What you will do =
Please output exactly the lines of the material from the first through the line containing "The height and width of the screenshot is (685, 1280).", and nothing more.

Material for the task =
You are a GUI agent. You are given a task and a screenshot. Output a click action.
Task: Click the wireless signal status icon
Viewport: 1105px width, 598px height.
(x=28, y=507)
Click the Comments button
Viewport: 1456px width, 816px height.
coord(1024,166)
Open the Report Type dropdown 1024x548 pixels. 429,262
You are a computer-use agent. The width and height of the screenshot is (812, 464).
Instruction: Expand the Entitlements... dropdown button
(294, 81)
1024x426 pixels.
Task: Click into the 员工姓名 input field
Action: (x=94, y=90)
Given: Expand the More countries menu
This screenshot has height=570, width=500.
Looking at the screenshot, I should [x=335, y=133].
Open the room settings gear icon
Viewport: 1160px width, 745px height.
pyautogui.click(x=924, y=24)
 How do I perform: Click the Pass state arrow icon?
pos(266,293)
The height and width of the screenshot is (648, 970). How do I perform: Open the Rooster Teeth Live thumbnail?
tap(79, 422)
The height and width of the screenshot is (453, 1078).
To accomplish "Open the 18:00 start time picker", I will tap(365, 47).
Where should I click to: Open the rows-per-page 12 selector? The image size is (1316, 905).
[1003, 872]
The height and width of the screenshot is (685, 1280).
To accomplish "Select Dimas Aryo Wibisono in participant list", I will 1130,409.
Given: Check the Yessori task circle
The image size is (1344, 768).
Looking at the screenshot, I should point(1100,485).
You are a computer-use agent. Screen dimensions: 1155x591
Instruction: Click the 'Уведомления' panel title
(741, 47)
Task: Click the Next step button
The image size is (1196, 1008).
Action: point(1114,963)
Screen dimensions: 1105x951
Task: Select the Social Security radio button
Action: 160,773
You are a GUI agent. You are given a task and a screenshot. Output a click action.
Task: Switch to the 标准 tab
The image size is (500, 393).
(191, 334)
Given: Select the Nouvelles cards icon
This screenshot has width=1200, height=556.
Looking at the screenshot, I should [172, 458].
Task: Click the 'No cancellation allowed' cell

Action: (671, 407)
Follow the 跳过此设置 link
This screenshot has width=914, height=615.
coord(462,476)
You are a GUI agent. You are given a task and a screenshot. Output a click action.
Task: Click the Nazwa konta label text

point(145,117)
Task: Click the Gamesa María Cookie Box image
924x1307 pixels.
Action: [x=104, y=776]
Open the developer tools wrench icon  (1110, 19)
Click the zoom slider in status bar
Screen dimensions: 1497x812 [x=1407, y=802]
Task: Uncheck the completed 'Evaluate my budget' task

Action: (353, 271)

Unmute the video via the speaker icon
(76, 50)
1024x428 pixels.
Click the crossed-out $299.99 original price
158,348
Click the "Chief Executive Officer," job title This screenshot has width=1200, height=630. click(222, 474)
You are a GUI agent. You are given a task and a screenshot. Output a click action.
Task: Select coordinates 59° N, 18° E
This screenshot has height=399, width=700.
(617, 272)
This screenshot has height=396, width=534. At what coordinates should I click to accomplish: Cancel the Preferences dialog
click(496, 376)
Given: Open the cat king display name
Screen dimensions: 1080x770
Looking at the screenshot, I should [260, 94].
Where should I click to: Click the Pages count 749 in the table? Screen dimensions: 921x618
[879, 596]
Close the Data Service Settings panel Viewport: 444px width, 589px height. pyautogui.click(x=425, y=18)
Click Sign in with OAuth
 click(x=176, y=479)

Solution for this task =
You are a GUI agent. You are given a task and a screenshot. Output a click action.
Task: Click the wireless signal status icon
Viewport: 1105px width, 598px height.
(x=28, y=507)
Click the Comments button
Viewport: 1456px width, 816px height.
coord(1024,166)
Open the Report Type dropdown 1024x548 pixels. 429,262
You are a computer-use agent. The width and height of the screenshot is (812, 464).
Instruction: Expand the Entitlements... dropdown button
(294, 81)
1024x426 pixels.
Task: Click into the 员工姓名 input field
Action: (x=94, y=90)
Given: Expand the More countries menu
This screenshot has height=570, width=500.
Looking at the screenshot, I should [x=335, y=133].
Open the room settings gear icon
Viewport: 1160px width, 745px height.
pyautogui.click(x=924, y=24)
 How do I perform: Click the Pass state arrow icon?
pos(266,293)
The height and width of the screenshot is (648, 970). How do I perform: Open the Rooster Teeth Live thumbnail?
tap(79, 422)
The height and width of the screenshot is (453, 1078).
To accomplish "Open the 18:00 start time picker", I will tap(365, 47).
Where should I click to: Open the rows-per-page 12 selector? The image size is (1316, 905).
[1003, 872]
The height and width of the screenshot is (685, 1280).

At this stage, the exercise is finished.